Álvaro Mejía

Personal information
- Full name: Álvaro Mejía Castrillón
- Nickname: El Cometa
- Born: January 19, 1967 (age 59) Santa Rosa de Cabal, Colombia

Team information
- Current team: Retired
- Discipline: Road and mountain biking
- Role: Rider
- Rider type: Climber

Amateur team
- 1988: Castalia

Professional teams
- 1989–1992: Postobón–Manzana
- 1993–1995: Motorola
- 1997: Petroleo de Colombia

Major wins
- Tour de France, young rider classification (1991) Volta a Catalunya (1993)

= Álvaro Mejía (cyclist) =

Colombian cyclist

Álvaro Mejía Castrillón (born January 19, 1967, in Santa Rosa de Cabal, Risaralda Department) is a Colombian former professional road cyclist.

Mejía took up cycling at the age of 16, after watching Lucho Herrera, Fabio Parra and Óscar Vargas racing in the Vuelta a Colombia. He had previously competed in football and athletics, having been national junior champion for the 10,000 metres. In 1988 he won the Under-23 Vuelta a Colombia and the Clásico RCN. He won the young rider classification in the 1991 Tour de France and finished fourth at the 1991 UCI Road World Championships in Stuttgart, where he was part of the winning break alongside Gianni Bugno, Steven Rooks and Miguel Indurain. Mejía joined the Motorola team in 1993: that season he won the Volta a Catalunya and finished fourth in the 1993 Tour de France.

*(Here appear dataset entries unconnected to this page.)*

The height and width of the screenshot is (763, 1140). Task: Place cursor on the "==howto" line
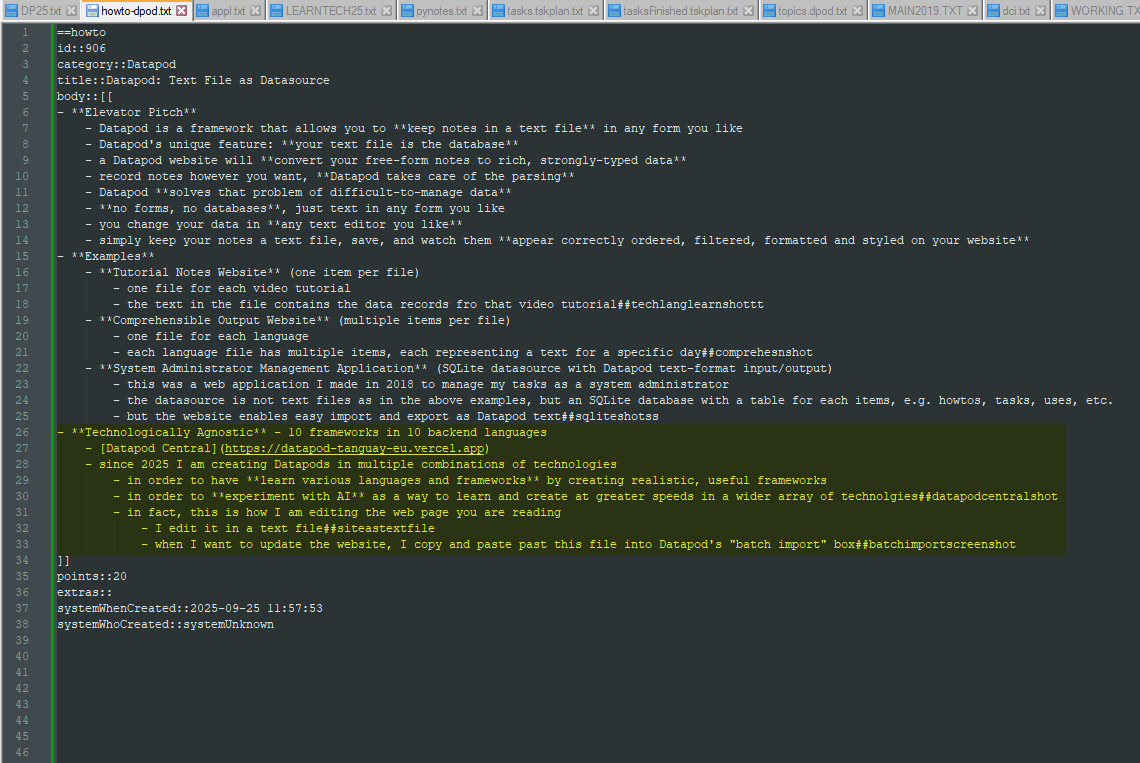point(81,33)
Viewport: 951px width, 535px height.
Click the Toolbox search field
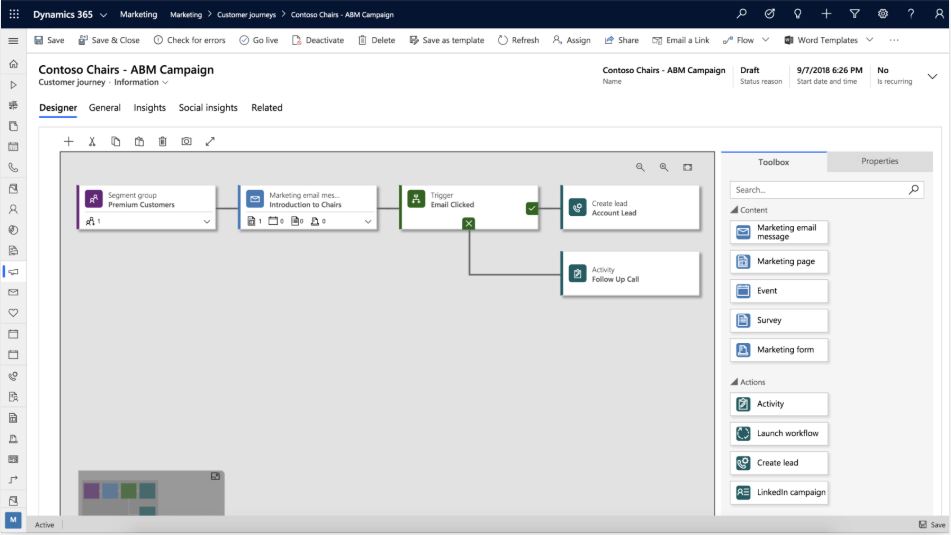(x=827, y=190)
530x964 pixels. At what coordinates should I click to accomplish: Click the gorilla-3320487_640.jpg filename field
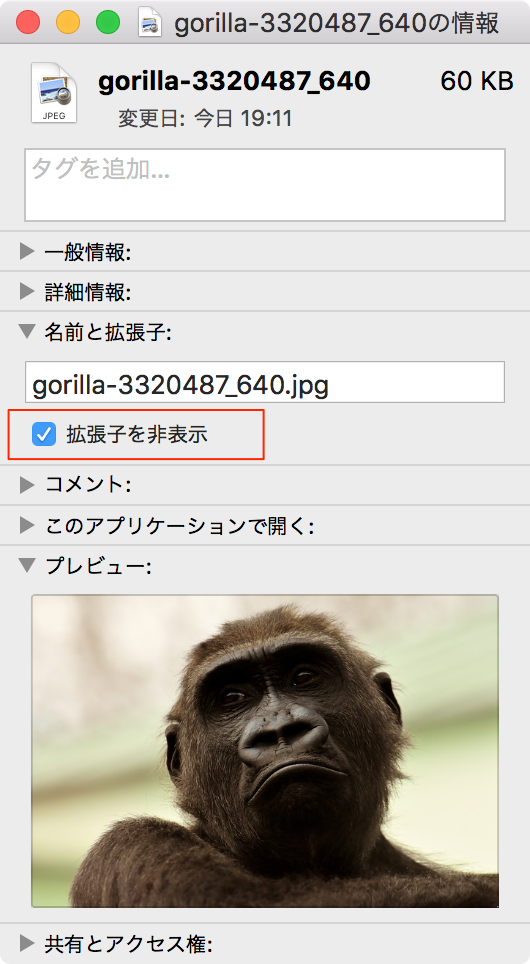[x=265, y=382]
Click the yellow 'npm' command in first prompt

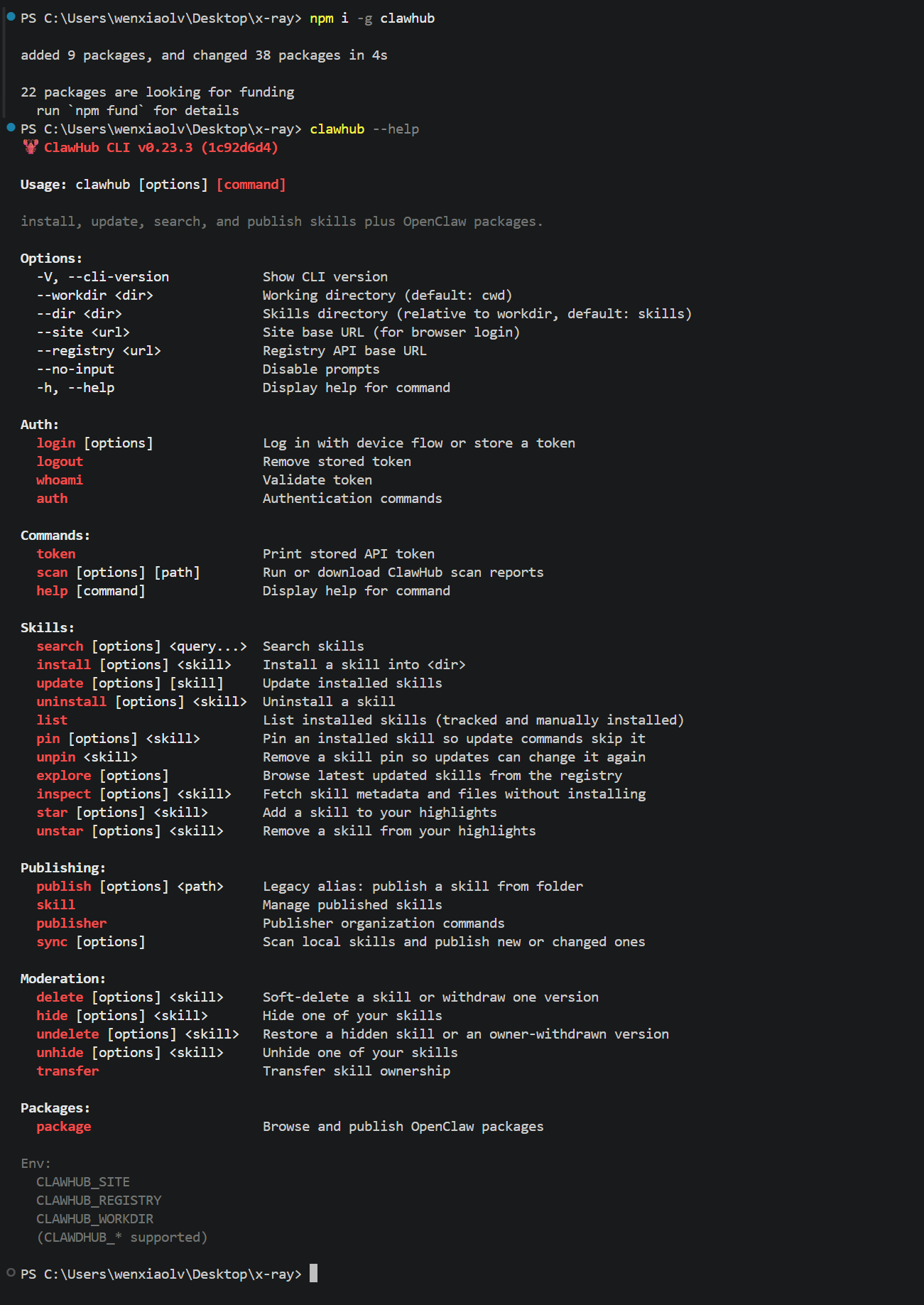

Subsequently he spent two more seasons with Motorola before finishing his road racing career with the Petroleo de Colombia team. He spent two more years racing mountain bikes before retiring from competition. During his career he also won other stage races including the Vuelta a Murcia, Route du Sud and Vuelta a Galicia.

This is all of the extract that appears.